- Collected data:
■ ■ ■ ■ ■ ■ ■

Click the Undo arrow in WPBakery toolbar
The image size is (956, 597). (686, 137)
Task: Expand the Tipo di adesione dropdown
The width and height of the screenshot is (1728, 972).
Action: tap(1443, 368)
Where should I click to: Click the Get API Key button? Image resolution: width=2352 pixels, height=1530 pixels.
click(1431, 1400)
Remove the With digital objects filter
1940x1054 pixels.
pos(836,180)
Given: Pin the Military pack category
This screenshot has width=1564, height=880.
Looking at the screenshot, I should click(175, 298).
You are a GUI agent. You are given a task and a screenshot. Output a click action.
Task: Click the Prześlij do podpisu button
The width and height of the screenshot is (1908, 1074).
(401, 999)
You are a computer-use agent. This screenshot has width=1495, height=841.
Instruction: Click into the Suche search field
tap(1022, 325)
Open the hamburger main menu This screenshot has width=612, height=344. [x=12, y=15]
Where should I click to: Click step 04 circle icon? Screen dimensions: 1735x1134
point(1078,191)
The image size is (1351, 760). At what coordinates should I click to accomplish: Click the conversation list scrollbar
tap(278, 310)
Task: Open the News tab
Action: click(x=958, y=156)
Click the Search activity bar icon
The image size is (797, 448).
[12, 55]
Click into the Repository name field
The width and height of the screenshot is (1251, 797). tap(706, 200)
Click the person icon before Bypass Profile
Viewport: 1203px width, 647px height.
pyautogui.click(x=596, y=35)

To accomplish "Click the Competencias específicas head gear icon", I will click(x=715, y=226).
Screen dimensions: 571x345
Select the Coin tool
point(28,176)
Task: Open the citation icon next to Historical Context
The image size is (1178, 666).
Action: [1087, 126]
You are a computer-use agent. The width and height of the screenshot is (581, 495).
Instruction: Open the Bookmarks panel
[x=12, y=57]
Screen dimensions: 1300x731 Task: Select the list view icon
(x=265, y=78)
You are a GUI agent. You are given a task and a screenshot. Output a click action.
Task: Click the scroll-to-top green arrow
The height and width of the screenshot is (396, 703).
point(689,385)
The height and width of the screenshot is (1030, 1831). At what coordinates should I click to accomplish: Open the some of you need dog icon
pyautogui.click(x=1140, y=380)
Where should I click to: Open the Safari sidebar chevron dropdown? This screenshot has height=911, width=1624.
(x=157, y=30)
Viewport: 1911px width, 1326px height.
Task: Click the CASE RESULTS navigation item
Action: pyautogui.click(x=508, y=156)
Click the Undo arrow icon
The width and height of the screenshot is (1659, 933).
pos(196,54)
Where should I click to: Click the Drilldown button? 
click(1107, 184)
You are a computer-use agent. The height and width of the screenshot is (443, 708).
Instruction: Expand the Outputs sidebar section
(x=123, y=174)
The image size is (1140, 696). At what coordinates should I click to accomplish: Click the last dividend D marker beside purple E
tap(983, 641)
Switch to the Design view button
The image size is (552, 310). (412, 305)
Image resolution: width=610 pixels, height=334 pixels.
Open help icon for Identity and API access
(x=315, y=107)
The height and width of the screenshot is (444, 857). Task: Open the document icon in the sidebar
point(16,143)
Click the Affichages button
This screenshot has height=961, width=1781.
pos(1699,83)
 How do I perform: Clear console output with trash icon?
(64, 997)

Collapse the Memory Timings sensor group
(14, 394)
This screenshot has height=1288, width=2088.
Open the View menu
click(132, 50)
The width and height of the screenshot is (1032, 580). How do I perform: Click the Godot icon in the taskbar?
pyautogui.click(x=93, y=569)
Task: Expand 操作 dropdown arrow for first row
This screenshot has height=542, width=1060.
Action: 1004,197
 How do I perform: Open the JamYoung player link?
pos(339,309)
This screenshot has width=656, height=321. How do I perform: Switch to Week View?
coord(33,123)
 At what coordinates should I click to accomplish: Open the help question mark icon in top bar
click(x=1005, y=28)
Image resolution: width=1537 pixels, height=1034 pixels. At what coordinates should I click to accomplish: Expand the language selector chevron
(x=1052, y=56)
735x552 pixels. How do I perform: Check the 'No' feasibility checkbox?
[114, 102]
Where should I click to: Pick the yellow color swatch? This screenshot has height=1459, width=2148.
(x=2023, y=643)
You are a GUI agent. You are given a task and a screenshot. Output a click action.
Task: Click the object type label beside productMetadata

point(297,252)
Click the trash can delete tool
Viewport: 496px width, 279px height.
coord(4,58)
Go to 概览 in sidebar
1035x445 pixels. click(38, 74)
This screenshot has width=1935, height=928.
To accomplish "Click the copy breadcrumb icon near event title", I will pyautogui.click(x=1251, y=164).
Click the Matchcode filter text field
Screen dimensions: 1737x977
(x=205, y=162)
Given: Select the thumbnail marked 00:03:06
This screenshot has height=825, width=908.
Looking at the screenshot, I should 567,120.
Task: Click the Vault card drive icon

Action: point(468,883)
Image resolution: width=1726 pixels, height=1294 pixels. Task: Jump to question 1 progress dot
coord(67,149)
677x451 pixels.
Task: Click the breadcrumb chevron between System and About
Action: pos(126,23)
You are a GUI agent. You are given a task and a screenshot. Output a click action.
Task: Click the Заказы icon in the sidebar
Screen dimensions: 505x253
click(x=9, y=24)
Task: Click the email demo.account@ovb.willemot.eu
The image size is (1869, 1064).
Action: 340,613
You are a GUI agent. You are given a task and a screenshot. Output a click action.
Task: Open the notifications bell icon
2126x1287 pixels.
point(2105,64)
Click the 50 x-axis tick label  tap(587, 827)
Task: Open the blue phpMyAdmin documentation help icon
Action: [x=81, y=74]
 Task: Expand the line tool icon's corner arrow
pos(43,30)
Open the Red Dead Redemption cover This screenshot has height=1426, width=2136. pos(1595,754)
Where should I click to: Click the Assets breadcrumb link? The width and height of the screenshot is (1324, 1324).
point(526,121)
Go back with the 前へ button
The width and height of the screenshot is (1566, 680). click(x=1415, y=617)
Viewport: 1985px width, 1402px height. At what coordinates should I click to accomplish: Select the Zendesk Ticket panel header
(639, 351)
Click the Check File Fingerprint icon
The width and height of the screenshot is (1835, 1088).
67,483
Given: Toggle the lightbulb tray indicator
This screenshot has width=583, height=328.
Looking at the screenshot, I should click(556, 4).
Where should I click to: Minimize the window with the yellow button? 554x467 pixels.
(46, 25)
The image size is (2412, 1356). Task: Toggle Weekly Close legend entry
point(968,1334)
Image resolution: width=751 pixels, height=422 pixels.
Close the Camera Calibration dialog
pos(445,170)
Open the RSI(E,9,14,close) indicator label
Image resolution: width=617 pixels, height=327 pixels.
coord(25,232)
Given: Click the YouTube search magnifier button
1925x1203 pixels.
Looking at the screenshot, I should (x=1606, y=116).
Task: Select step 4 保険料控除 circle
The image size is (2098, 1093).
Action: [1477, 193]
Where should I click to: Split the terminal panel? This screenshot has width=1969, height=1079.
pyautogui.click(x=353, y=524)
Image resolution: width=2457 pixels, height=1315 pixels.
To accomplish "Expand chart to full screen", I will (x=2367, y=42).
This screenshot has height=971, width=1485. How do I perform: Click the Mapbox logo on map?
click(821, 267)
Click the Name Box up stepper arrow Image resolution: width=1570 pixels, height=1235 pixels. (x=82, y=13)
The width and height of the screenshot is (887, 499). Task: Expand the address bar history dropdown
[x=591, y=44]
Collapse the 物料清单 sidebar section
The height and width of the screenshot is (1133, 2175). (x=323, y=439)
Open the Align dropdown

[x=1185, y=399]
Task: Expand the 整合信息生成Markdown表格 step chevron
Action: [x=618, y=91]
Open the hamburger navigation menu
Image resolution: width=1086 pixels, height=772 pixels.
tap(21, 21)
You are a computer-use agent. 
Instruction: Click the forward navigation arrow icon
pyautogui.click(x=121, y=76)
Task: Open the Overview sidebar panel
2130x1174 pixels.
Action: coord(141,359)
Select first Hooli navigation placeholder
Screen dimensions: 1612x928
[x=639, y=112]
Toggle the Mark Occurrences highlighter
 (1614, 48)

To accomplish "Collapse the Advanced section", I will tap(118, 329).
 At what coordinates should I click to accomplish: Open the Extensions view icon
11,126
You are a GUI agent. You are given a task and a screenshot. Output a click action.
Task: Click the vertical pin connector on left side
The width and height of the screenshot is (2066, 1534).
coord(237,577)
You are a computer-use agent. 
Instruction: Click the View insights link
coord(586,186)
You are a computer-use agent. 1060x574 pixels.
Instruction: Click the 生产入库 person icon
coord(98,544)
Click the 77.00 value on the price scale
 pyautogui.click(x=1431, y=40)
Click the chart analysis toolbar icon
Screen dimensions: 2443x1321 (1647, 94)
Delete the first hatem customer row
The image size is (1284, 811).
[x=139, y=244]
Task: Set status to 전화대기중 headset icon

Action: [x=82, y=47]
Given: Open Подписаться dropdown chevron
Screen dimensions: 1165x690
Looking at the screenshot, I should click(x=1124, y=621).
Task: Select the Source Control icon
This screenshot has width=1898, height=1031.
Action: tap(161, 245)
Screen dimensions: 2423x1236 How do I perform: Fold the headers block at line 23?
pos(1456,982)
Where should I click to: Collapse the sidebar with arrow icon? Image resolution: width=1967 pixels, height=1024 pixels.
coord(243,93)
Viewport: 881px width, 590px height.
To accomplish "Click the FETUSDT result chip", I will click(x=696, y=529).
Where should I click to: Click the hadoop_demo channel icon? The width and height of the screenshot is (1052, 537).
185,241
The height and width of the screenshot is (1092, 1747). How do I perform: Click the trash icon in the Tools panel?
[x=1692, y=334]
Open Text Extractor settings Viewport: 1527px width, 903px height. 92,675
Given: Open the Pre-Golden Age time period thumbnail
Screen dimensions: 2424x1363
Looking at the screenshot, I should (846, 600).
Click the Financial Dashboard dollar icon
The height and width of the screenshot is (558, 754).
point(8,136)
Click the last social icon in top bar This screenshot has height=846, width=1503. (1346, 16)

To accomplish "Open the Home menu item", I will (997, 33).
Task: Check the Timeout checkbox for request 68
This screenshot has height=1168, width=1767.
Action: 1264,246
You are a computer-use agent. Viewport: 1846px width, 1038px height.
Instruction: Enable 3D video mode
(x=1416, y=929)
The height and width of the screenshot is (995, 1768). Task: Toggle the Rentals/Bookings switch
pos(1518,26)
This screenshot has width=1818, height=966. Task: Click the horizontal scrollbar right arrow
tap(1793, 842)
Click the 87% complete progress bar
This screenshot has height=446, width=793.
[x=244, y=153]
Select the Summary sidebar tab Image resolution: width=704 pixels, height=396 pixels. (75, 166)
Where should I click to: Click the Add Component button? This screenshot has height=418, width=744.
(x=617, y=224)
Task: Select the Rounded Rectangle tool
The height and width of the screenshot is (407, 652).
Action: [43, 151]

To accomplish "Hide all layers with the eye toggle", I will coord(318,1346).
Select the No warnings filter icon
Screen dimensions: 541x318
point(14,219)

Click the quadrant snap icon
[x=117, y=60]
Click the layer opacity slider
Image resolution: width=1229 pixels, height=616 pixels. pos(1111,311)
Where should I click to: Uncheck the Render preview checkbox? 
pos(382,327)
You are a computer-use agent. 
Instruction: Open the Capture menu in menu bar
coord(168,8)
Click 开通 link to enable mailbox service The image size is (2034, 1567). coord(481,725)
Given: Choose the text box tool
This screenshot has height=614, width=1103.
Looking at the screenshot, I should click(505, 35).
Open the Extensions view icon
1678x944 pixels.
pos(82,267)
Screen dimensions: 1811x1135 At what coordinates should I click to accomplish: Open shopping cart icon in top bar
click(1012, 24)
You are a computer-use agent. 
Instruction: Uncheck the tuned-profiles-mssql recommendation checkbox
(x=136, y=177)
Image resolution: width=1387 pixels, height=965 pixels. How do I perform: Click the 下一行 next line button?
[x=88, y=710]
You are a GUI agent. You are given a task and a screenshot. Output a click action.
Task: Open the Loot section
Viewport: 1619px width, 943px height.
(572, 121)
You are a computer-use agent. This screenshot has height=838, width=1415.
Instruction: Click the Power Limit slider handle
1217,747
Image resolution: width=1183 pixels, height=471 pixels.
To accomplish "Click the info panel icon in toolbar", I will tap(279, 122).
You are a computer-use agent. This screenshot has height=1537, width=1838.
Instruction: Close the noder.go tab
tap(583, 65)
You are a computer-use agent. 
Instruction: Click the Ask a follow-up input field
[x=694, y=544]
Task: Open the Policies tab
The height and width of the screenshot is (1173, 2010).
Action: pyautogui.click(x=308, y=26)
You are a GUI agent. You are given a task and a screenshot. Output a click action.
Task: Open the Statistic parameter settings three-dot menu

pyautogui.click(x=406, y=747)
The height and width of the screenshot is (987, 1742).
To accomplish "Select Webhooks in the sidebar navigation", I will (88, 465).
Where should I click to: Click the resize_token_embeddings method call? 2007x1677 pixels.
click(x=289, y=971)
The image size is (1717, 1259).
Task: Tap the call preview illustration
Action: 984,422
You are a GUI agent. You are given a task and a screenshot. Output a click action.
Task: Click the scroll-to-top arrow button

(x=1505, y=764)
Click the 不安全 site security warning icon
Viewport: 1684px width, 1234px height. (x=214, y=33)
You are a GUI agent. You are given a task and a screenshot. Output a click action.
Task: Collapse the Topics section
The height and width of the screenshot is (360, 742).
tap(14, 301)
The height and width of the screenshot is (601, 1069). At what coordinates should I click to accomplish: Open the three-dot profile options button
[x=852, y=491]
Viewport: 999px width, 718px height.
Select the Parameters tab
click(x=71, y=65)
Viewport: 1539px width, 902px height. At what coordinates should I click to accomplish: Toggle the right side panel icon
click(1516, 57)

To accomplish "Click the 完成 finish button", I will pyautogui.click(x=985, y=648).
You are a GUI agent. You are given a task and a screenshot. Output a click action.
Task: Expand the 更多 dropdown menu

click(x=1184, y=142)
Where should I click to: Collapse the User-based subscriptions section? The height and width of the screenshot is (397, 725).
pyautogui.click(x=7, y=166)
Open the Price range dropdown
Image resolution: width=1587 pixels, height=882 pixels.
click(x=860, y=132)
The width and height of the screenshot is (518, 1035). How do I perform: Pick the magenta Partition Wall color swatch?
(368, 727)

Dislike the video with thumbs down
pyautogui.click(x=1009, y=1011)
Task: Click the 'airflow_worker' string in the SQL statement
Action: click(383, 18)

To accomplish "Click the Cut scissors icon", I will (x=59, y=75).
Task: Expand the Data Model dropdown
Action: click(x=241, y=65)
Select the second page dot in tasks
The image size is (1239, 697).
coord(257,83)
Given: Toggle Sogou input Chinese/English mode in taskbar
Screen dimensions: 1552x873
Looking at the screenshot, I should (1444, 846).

■ ■ ■ ■ ■ ■ ■

- Exercise directions: From the records above, copy each line that contains the word "thumbnail".

- Output for this task:
Given: Select the thumbnail marked 00:03:06
Given: Open the Pre-Golden Age time period thumbnail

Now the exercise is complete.